Pour autant, je ne veux pas oublier les réticences des quelque 40 % de maires favorables à un report, qui attendent notamment qu’une plus grande partie de la population ait été vaccinée.
Quoi qu’il en soit, il importe par-dessus tout que l’égalité entre tous les candidats soit garantie. À ce sujet, soyons clairs : l’interdiction de toutes les réunions en intérieur comme en extérieur donnera à cette campagne électorale une nature singulière, comme un air de démocratie en quarantaine.
De même, la centralisation des professions de foi sur un site internet soulève encore une fois la question de l’égal accès de nos concitoyens à cette information indispensable pour éclairer leur choix. Nous en reparlerons d’ailleurs tout à l’heure, lors de la discussion de la proposition de loi du RDSE relative à la lutte contre l’illectronisme et pour l’inclusion numérique.
Mes chers collègues, j’attire encore votre attention sur les conditions particulières dans lesquelles se dérouleront les scrutins dans les petites communes rurales, en termes aussi bien de moyens que d’application des règles de distanciation.
L’éventuelle organisation du vote en extérieur, qui a pu être évoquée, ne nous paraît pas raisonnable. En effet, un vent malin pourrait disperser les bulletins de vote ! (Sourires.) Il conviendra de réfléchir à des solutions opérationnelles, avec le soutien de l’État.

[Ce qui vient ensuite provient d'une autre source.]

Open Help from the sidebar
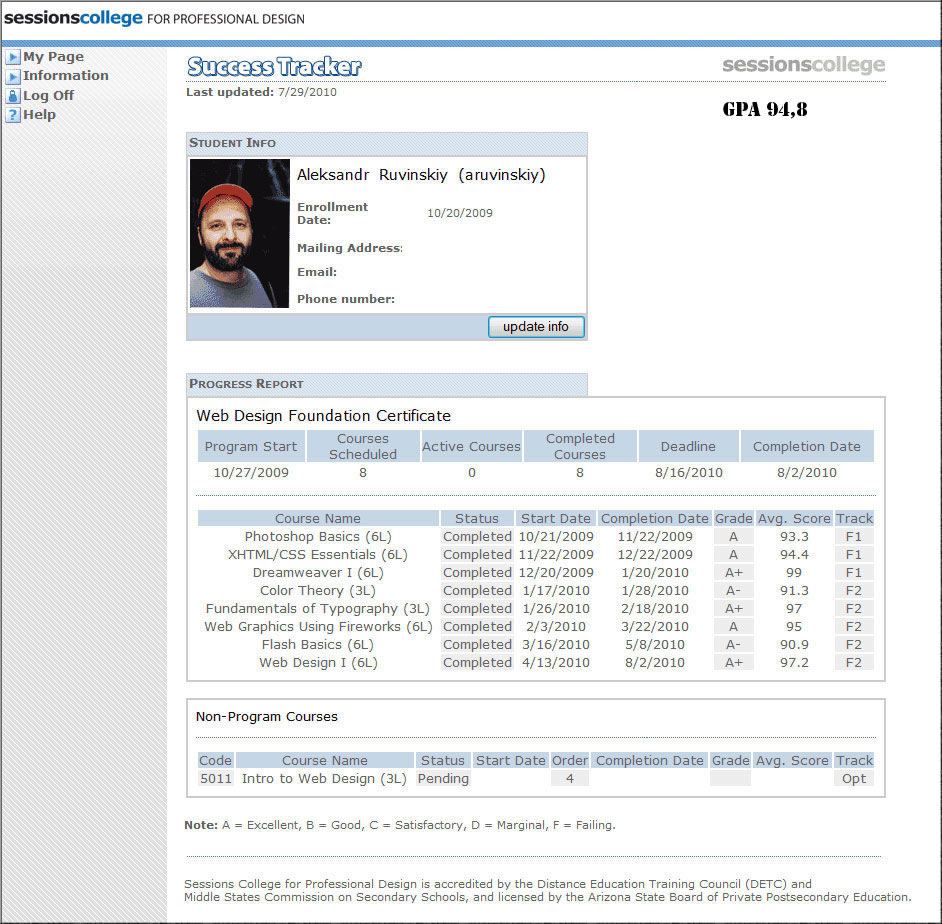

Monsieur le Premier ministre, c’est avec la conviction profonde que nous devons approfondir sans relâche ce qui nous relie tous, citoyens de ce pays, face aux immenses défis qui s’imposent à nous, que la majorité du RDSE approuvera votre déclaration. (Applaudissements sur les travées du groupe RDSE. – M. Julien Bargeton applaudit également.)